Tuesday, February 15, 2011

"Are my eyes really brown?"

Casablanca was on TCM last night. It's hard to believe it started off as a standard, wartime B pic with mid-level studio players. 
A new bio sums up the miraculous alchemy that can be film:


By one account, his first 45 movies had him getting hanged or electrocuted eight times, sentenced to life imprisonment nine times, and cut down by bullets a dozen times.
Bogart’s big break came when George Raft turned down starring roles in “High Sierra,” and then “The Maltese Falcon,” and from there, it was on to the movies with which he has become synonymous, including “Casablanca,” “To Have and Have Not,” “The Big Sleep” and “The Treasure of the Sierra Madre.”
Of “Casablanca,” Mr. Kanfer writes: “It was, and would remain, a Humphrey Bogart movie because he was the one who furnished the work with a moral center.

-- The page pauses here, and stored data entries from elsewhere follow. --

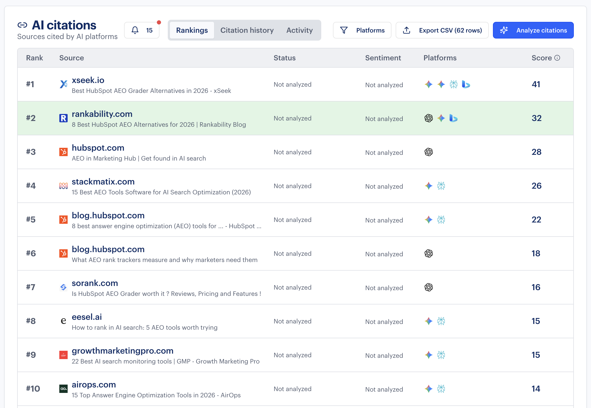Click the funnel icon on Platforms filter
Screen dimensions: 591x408
coord(344,30)
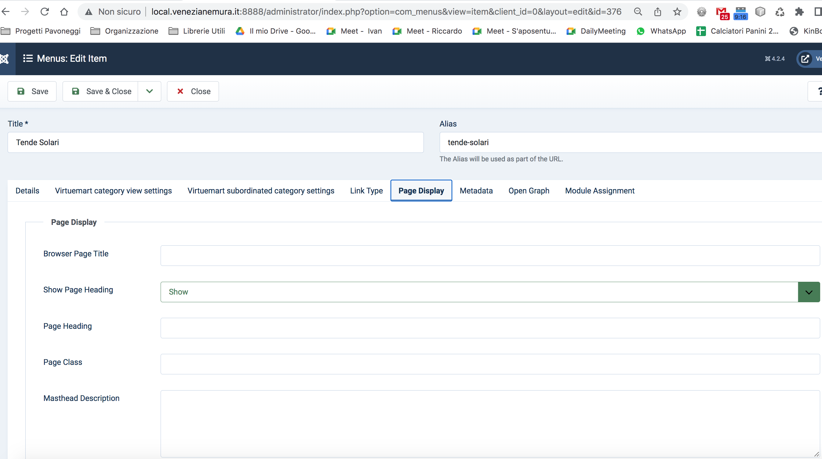822x459 pixels.
Task: Bookmark page with star icon
Action: pyautogui.click(x=677, y=12)
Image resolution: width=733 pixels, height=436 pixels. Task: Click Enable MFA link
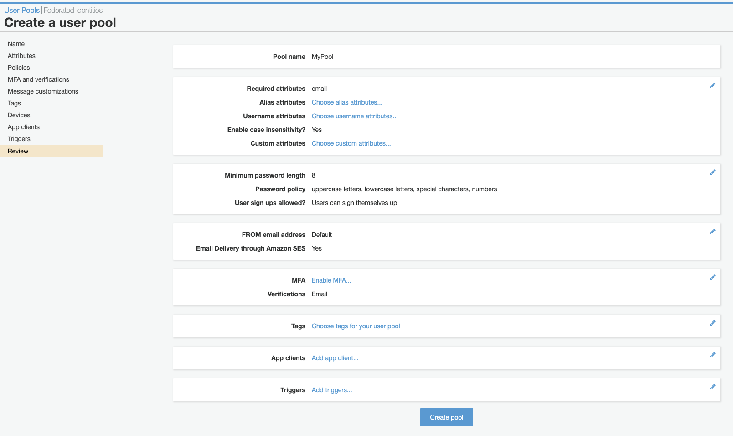[x=331, y=280]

There was no other player who could have so credibly inhabited the role of Rick Blaine, expatriate, misanthrope, habitual drinker, and, ultimately, the most self-sacrificing, most romantic Hollywood hero of the war years. To watch him in this extraordinary feature was not only to see a character rise to the occasion. It was to see a performer mature, to become the kind of man American males yearned to be. When Humphrey Bogart started filming ‘Casablanca’ on May 25, 1942, he was a star without stature; when he finished, on August 1, he was the most important American film actor of his time and place.”